Personal information
- Date of birth: 27 August 1902
- Place of birth: Platt Bridge, Wigan, England
- Date of death: 14 April 1997 (aged 94)
- Place of death: Northampton, England
- Height: 5 ft 9 in (1.75 m)
- Position(s): Right half

Senior career*
- Years: Team / Apps / (Gls)
- 1923–1925: Wigan Borough
- 1925–1930: Cardiff City / 94 / (0)
- 1930–1936: Middlesbrough
- 1936–1937: Preston North End
- 1937–1945: Bradford City / 28 / (0)
- Total:  / 126 / (0)

= Jack Jennings (English footballer) =

English footballer

John Jennings (27 August 1902 – 14 April 1997) was an English professional footballer who played as a right half.

==Career==
Born in Platt Bridge, Jennings had worked as a railway fireman before beginning his footballing career with Wigan Borough. He joined First Division side Cardiff City in 1925, making his debut in a 3–2 defeat to Birmingham City on 10 October 1925. However, due to competition from several established players including Billy Hardy and Harry Wake, he made just one further appearance during the 1925–26 season in a 0–0 draw with Arsenal on 31 February 1926. The following season, Jennings did not make an appearance until the final three months of the season, being handed a chance at full back following an injury to Tom Watson, but impressed enough to eventually displace Watson from the side. He became a permanent fixture in the first team at Ninian Park, featuring in every league match that the club played for nearly two years between February 1928 and January 1930, before he was sold to Middlesbrough as part of a triple transfer that included Joe Hillier and Fred Warren.

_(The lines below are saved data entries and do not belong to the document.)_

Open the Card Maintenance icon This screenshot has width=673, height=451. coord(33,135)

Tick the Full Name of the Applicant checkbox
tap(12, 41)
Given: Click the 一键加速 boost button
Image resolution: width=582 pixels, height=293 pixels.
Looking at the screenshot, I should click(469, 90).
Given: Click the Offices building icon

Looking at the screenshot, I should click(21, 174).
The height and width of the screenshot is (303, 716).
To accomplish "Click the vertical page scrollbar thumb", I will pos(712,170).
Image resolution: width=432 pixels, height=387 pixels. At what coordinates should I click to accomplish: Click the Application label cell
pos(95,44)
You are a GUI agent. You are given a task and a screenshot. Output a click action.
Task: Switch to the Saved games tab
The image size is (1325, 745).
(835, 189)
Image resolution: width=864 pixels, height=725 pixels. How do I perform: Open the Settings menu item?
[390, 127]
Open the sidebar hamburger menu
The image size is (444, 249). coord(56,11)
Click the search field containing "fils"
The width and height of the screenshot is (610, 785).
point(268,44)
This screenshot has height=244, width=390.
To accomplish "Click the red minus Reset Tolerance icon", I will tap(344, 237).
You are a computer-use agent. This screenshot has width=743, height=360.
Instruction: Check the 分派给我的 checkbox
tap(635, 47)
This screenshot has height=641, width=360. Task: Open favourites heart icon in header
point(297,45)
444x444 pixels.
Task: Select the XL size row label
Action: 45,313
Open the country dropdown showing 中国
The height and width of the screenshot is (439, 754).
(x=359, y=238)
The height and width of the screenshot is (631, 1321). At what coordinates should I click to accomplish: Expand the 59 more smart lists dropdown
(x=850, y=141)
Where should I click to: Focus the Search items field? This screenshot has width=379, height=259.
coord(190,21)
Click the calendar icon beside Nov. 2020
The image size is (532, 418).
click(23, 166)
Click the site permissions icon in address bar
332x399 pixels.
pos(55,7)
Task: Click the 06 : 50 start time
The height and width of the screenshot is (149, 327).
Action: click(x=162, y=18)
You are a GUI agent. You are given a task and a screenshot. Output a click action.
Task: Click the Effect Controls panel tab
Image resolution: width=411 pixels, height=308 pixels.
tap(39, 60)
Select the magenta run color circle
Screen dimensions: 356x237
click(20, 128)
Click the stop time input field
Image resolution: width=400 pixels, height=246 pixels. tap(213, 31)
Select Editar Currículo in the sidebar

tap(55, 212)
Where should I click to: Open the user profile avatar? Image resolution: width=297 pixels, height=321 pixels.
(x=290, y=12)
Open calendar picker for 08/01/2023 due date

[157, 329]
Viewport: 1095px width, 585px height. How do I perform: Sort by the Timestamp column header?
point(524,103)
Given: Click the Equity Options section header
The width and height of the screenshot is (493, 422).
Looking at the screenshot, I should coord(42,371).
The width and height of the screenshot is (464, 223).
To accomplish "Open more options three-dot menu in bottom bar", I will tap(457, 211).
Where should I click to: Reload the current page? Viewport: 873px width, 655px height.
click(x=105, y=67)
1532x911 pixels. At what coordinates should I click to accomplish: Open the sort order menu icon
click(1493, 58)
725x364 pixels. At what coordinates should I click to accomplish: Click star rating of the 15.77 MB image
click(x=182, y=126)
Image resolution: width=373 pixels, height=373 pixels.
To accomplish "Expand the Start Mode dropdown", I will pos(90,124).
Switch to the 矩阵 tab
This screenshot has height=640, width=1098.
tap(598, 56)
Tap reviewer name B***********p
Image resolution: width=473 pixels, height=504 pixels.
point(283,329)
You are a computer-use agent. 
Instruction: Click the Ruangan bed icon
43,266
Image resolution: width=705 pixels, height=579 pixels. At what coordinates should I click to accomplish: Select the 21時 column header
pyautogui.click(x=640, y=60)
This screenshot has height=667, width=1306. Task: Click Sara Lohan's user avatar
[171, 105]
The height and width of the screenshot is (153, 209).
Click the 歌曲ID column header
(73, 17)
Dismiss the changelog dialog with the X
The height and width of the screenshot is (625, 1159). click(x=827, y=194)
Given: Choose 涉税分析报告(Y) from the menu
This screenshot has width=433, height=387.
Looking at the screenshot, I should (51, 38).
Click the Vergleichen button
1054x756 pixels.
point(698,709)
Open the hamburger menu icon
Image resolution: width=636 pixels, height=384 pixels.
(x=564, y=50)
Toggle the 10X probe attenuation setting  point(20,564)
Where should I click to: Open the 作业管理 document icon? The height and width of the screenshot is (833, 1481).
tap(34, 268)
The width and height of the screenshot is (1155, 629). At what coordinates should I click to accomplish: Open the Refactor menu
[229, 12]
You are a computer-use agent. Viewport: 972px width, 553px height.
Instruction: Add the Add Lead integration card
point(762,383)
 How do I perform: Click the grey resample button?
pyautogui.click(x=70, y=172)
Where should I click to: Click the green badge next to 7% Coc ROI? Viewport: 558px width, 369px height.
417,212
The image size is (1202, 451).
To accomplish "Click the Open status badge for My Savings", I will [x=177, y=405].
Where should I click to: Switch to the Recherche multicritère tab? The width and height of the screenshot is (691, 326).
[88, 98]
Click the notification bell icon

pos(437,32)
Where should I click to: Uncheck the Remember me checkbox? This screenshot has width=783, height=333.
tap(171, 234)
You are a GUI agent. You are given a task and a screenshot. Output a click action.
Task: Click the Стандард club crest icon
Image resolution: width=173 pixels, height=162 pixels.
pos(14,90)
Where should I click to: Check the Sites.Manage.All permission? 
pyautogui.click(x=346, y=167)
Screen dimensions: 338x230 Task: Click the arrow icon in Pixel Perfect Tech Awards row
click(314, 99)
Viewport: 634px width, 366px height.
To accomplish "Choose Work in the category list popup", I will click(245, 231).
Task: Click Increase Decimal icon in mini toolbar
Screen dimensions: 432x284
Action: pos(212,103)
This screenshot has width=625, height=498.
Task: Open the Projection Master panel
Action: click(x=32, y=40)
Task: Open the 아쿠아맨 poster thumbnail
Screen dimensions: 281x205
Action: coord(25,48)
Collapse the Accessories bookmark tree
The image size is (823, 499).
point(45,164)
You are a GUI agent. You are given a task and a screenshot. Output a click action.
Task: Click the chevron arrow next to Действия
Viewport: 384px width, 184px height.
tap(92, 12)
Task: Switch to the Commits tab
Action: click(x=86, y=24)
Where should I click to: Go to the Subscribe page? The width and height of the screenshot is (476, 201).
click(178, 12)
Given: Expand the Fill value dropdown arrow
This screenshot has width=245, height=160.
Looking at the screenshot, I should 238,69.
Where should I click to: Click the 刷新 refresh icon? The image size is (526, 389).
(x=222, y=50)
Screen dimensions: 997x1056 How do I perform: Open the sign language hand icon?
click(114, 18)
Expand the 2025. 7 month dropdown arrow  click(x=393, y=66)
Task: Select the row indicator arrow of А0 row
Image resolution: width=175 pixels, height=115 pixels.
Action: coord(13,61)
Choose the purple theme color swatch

Jennings spent several years as club captain at Middlesbrough, eventually relinquishing the role to Tom Griffiths following his arrival from Bolton Wanderers in 1933, and was selected in an FA XI for a tour of Canada in 1931. He signed for Bradford City in February 1937 from Preston North End, leaving the club in 1945 to become a trainer at Northampton Town. During his time with Bradford City he made 28 appearances in the Football League, and 3 appearances in the FA Cup.

He later worked as a coach for the England national amateur football team and the Great Britain Olympic football team, working as a trainer for Norman Creek, Charles Hughes and Walter Winterbottom between 1952 and 1971. He also worked as a trainer for player-manager Jimmy Armfield on an FA XI tour of Tahiti, New Zealand, Singapore, Hong Kong and Thailand in 1969.

==Sources==
- Frost, Terry (1988). "Bradford City A Complete Record 1903–1988"
- Hayes, Dean (2006). "The Who's Who of Cardiff City"
- Shepherd, Richard (2002). "The Definitive: Cardiff City F.C."